## Part 1 Data

In [3]:
import requests
import os
import pandas as pd
import json

In [4]:
def get_city_bike_data(city_name):
    url = 'http://api.citybik.es/v2/networks/'
   
    response = requests.get(url)
    
    if response.status_code == 200:
        data = response.json()
        networks = data.get('networks',[])
        for network in networks:
            if network['location']['city'].lower() == city_name.lower():
                return network
        print(f"'{city_name}' not found in the CityBikes API.")
        return None
    else:
        print(f"Error: Unable to fetch data for {city_name}. Status code: {response.status_code}")
        return None

In [5]:
city_name = 'Vancouver'
city_bike_data = get_city_bike_data(city_name)
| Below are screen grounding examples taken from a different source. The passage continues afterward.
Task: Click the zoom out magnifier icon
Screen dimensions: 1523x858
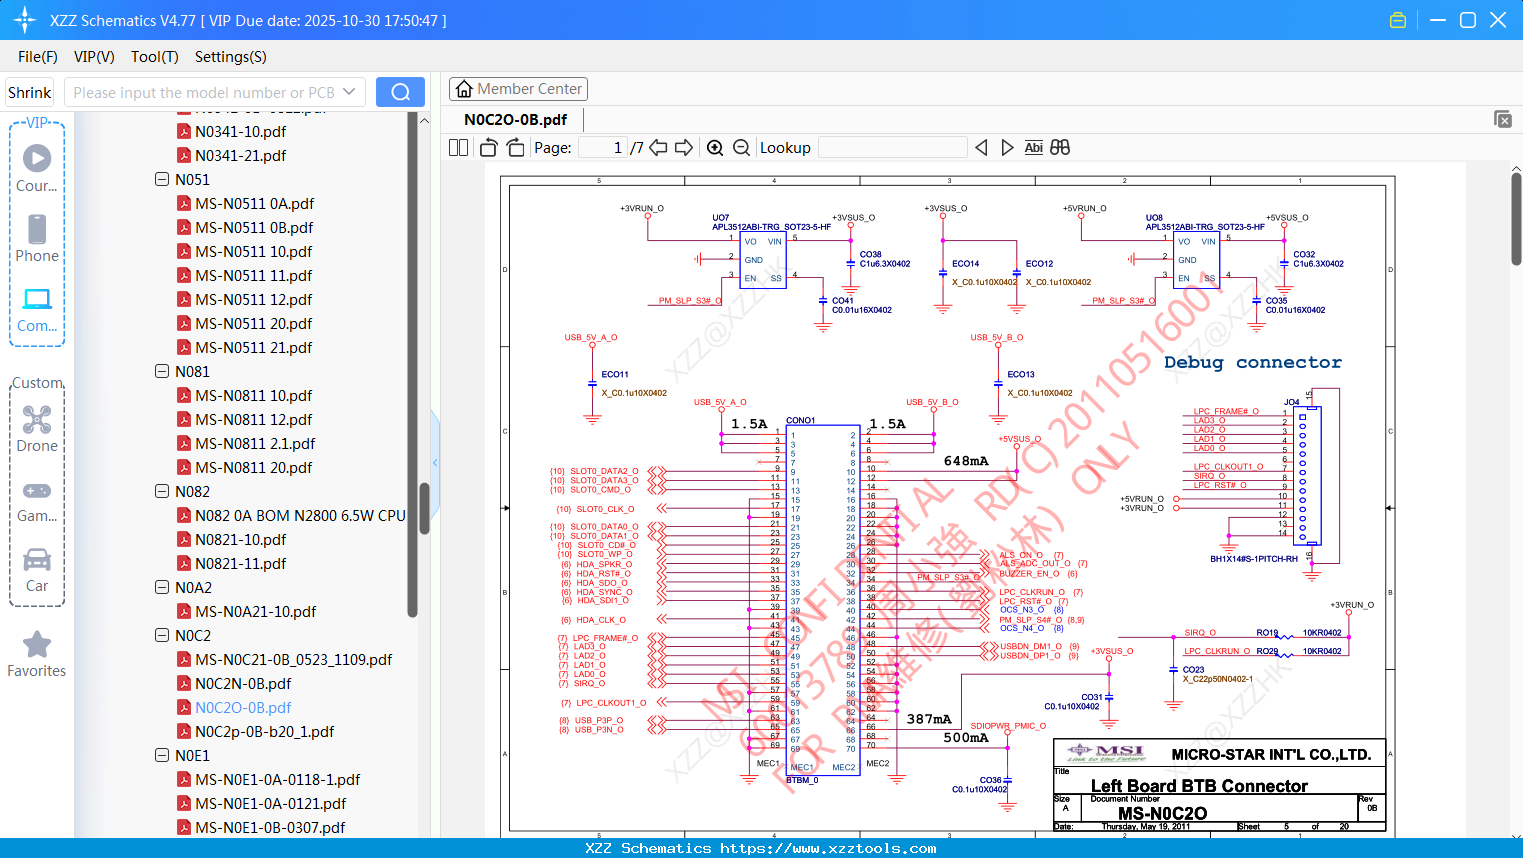Action: pos(741,148)
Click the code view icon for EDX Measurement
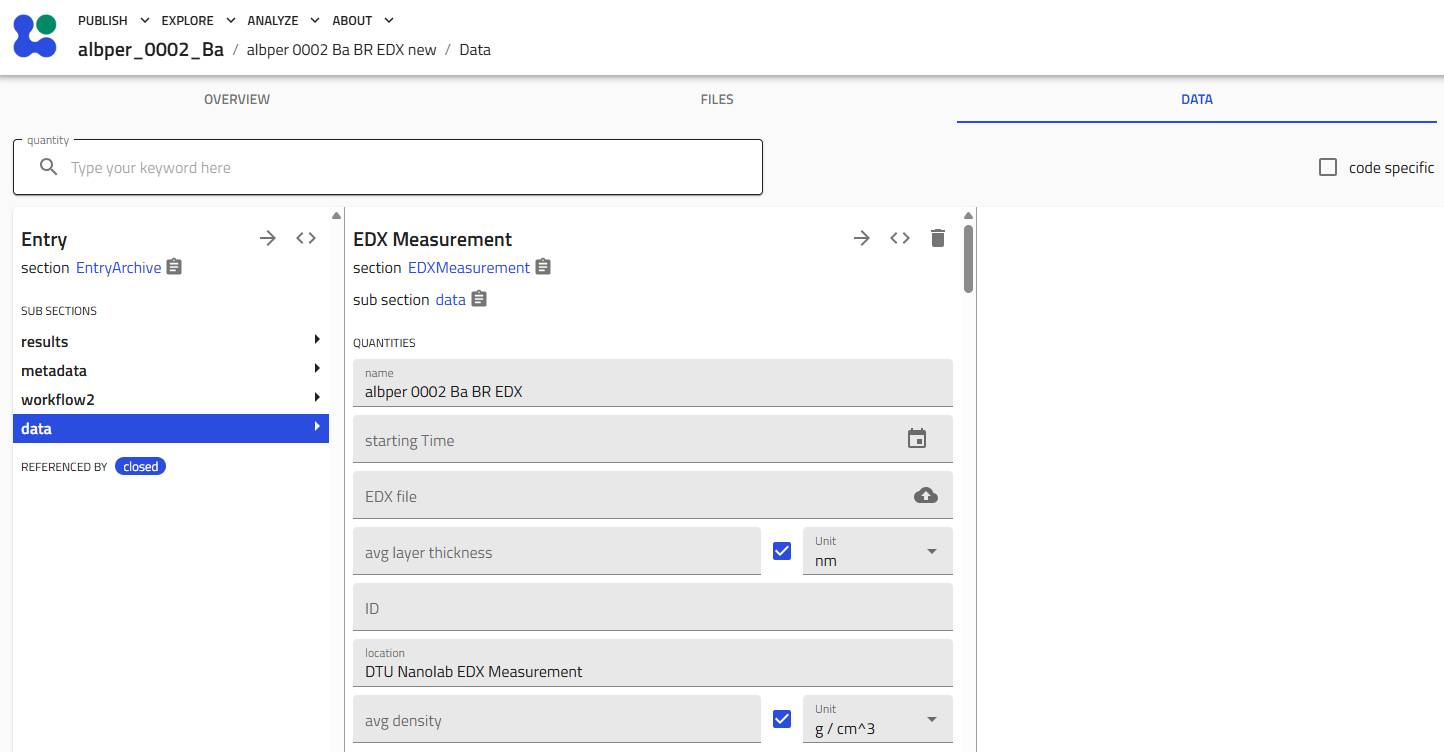The image size is (1444, 752). click(899, 238)
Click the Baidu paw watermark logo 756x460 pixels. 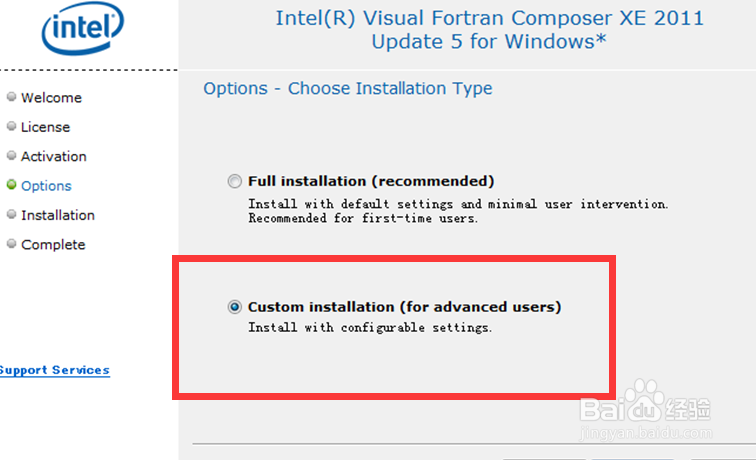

if city_bike_data is not None:
    print(json.dumps(city_bike_data, indent=4))

{
    "company": [
        "Vanncouver Bike Share Inc.",
        "CycleHop LLC",
        "City of Vancouver",
        "Shaw Communications Inc.",
        "Fifteen"
    ],
    "gbfs_href": "https://vancouver-gbfs.smoove.pro/gbfs/2/gbfs.json",
    "href": "/v2/networks/mobibikes",
    "id": "mobibikes",
    "location": {
        "city": "Vancouver",
        "country": "CA",
        "latitude": 49.2827,
        "longitude": -123.1207
    },
    "name": "Mobi"
}


In [6]:
def get_bike_station_details(city_name):
    url = f'http://api.citybik.es/v2/networks/{network_id}'
    response = requests.get(url)
    
    if response.status_code == 200:
        data = response.json()
        return data.get('network', None)
    else:
        print(f"Error: Unable to fetch data for {network_id}. Status code: {response.status_code}")
        return None
    
network_id = 'mobibikes'
bike_station_details = get_bike_station_details(network_id)
    
if bike_station_details is not None:
    stations = bike_station_details.get('stations', [])
    if not stations:
        print(f"No bike stations data available for {network_id}.")
    else:
        station_details_list = []
        for station in stations:
            station_name = station['name']
            latitude = station['latitude']
            longitude = station['longitude']
            num_bikes = station['free_bikes']
            empty_slots = station['empty_slots']
            station_id = station['id']
            
            station_details_list.append({
                'Station Name': station_name,
                # 'Station ID': station_id,   #didn't want to show it to cluster data...
                'Latitude': latitude,
                'Longitude': longitude,
                'Available Bikes': num_bikes,
                'Empty Slots': empty_slots
            })
        df_city_bike = pd.DataFrame(station_details_list)
else:
    print(f"No data available for {network_id} or network ID not found.")

In [7]:
df_city_bike

Unnamed: 0,Station Name,Latitude,Longitude,Available Bikes,Empty Slots
0,10th & Cambie,49.262487,-123.114397,19,16
1,Yaletown-Roundhouse Station,49.274566,-123.121817,15,1
2,Dunsmuir & Beatty,49.279764,-123.110154,8,17
3,12th & Yukon (City Hall),49.260599,-123.113504,5,11
4,8th & Ash,49.264215,-123.117772,15,1
...,...,...,...,...,...
240,Cordova & Granville,49.285670,-123.112543,8,9
241,22nd & Main,49.250940,-123.101306,9,5
242,PNE - Hastings & Windermere,49.280977,-123.035969,5,35
243,1st & Fir,49.270783,-123.141564,9,11


## Part 2 Data

Setup

In [8]:
api_key = os.environ["location"]
client_id = os.environ["client_id"]
client_secret = os.environ["client_secret"]
api_version = '20230730'

location = "Vancouver, Canada"
url = "https://api.foursquare.com/v3/places/search?near=" + location

headers = {"Accept": "application/json"}

headers['Authorization'] = api_key

In [9]:
result = requests.get(url, headers=headers)
print(result)

<Response [200]>


In [10]:
data = result.json()
json_data = json.dumps(data, indent=4)
# print(json_data)

### Foursquare Data

In [11]:
city_name = "Vancouver, Canada"

# '49.2827,-123.1207'
def foursquare_bike_stations(city_name, latitude, longitude, api_key):
    url = f"https://api.foursquare.com/v3/places/search"

    params = {
        'll': f"{latitude},{longitude}",  # Latitude and longitude of the bike station
        'radius': 300,
        'categories': "13033",   # foursquare category for bubble tea shops
        'limit': 5
    }

    headers = {"Accept": "application/json"}
    headers['Authorization'] = api_key

    response = requests.get(url, params=params, headers=headers)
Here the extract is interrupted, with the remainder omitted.